* YOUR INSTRUCTIONS *
Retype the records that come next, word for word.
(DATA RECORDS)
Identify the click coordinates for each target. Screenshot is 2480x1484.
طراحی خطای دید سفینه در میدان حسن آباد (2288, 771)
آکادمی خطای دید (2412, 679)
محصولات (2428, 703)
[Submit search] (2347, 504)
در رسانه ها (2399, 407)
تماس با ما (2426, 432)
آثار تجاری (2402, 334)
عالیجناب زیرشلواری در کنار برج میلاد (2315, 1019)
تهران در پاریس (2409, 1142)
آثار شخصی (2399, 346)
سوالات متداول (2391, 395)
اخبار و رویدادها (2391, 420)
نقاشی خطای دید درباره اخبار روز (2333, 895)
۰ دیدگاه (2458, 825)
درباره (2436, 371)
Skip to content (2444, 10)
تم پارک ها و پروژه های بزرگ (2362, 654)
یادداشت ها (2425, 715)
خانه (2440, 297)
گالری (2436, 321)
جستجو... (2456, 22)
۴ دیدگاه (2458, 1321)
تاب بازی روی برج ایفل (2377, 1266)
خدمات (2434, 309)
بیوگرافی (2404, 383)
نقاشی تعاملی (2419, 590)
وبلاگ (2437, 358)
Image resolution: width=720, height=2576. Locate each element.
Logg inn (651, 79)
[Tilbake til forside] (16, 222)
(End DATA RECORDS)
* ANSWER SECTION *
Identify the click coordinates for each target. Screenshot is 2480x1484.
طراحی خطای دید سفینه در میدان حسن آباد (2288, 771)
آکادمی خطای دید (2412, 679)
محصولات (2428, 703)
[Submit search] (2347, 504)
در رسانه ها (2399, 407)
تماس با ما (2426, 432)
آثار تجاری (2402, 334)
عالیجناب زیرشلواری در کنار برج میلاد (2315, 1019)
تهران در پاریس (2409, 1142)
آثار شخصی (2399, 346)
سوالات متداول (2391, 395)
اخبار و رویدادها (2391, 420)
نقاشی خطای دید درباره اخبار روز (2333, 895)
۰ دیدگاه (2458, 825)
درباره (2436, 371)
Skip to content (2444, 10)
تم پارک ها و پروژه های بزرگ (2362, 654)
یادداشت ها (2425, 715)
خانه (2440, 297)
گالری (2436, 321)
جستجو... (2456, 22)
۴ دیدگاه (2458, 1321)
تاب بازی روی برج ایفل (2377, 1266)
خدمات (2434, 309)
بیوگرافی (2404, 383)
نقاشی تعاملی (2419, 590)
وبلاگ (2437, 358)
Image resolution: width=720, height=2576. Locate each element.
Logg inn (651, 79)
[Tilbake til forside] (16, 222)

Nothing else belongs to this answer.